All of this is of concern to men because many of these women are our partners or partners-to-be. Their health and wellbeing is directly connected to our own. And that being the case, the fundamental question is this: what can we do about our partner’s weight gain?
The first thing we can do is to tread very carefully indeed. However kindly you put it, telling your partner that she’s getting fat is never going to be easy. In fact, it’s a conversation you probably should never have.
“You could say it in the kindest way possible but, if your partner already has a low self-esteem, chances are that she is not going to take it kindly,” says relationship counsellor Elly Prior.
Prior also points out that by diving straight in you could be opening old wounds. “If that person has had a lifelong problem with weight, then your words are all too easily pattern-matched with childhood taunts,” she says.

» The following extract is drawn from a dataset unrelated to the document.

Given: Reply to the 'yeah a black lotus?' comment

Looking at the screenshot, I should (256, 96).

The last thing you want to do is remind your partner of some cruel playground teasing. And it’s also true that her weight gain may be the sign of other problems, like unhappiness at work or with your relationship. In which case you’ll have to tackle the root cause first.

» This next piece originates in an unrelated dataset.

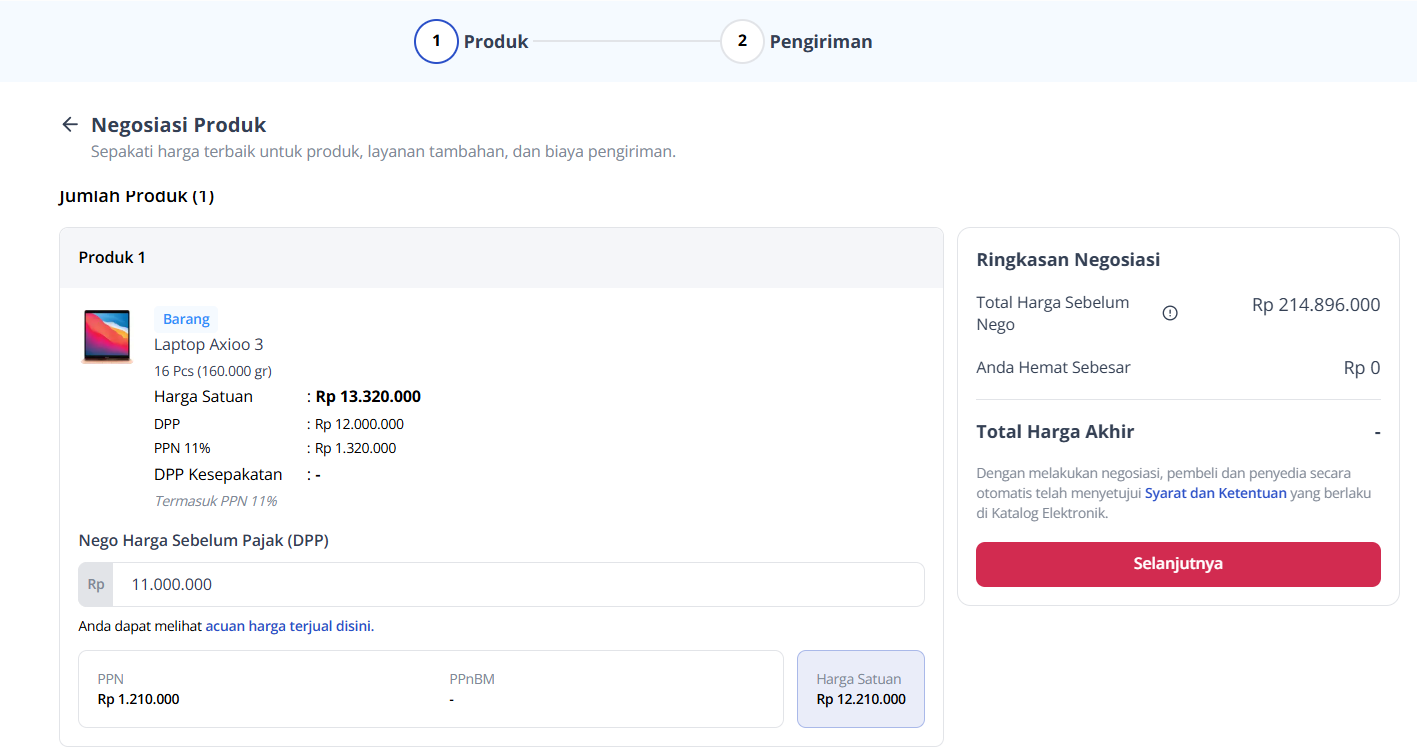Click the PPN Rp 1.210.000 value
Screen dimensions: 1417x750
coord(139,699)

But perhaps she hasn’t always had a problem with weight. Perhaps her weight gain is a new phenomenon. In which case, your efforts are best directed by the state of your relationship and how you usually deal with contentious issues.
If you are good communicators, who have dealt well with touchy subjects in the past, it might be possible to bring up the issue directly, if kindly. But your best bet might be to avoid a direct conversation altogether.
Be in it together
So how do you talk to your partner about her weight, without talking to her about her weight?
The fact is, women tend to be pretty body conscious, so she’s probably aware of her weight gain. If she hasn’t mentioned it, she may be trying to hide it. If she’s started shying away from getting undressed in front of you or wearing more revealing outfits, the last thing you want to do is make her feel worse.
One way out is to suggest joint action. According to Elly Prior, you could suggest an exercise regime for you both. You could tell her you want to start exercising for your own sake, and doing it together would help to keep you motivated.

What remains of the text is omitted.